Your reply should be an exact copy of the lines from the one that holds "The height and width of the screenshot is (105, 155)." to the end of the data below.
*** Opening of Exercise materials ***
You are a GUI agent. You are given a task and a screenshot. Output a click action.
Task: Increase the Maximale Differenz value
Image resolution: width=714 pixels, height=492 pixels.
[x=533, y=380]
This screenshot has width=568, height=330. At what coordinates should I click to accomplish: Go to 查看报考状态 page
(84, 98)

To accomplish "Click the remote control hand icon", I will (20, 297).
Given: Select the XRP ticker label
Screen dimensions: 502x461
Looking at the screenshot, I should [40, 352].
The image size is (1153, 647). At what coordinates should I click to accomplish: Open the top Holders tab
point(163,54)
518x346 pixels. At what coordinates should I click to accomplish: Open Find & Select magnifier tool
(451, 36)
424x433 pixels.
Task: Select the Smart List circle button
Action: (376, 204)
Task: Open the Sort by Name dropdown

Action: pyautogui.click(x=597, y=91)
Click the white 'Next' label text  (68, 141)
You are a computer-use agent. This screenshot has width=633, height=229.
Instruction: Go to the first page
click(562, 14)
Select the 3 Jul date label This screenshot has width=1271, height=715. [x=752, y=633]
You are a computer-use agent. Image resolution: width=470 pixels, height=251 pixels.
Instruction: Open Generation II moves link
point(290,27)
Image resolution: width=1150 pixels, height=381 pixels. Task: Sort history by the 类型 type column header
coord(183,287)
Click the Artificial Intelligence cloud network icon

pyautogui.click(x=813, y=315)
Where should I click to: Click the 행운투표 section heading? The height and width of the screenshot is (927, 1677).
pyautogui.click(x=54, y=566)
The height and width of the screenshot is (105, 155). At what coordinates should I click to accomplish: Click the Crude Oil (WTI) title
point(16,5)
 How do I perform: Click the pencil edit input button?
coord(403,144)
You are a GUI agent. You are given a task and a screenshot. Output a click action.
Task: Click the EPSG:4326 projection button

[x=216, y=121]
*** Close of Exercise materials ***
[Finished task]
The height and width of the screenshot is (105, 155). At what coordinates should I click to accomplish: Click the Crude Oil (WTI) title
point(16,5)
 How do I perform: Click the pencil edit input button?
coord(403,144)
You are a GUI agent. You are given a task and a screenshot. Output a click action.
Task: Click the EPSG:4326 projection button

[x=216, y=121]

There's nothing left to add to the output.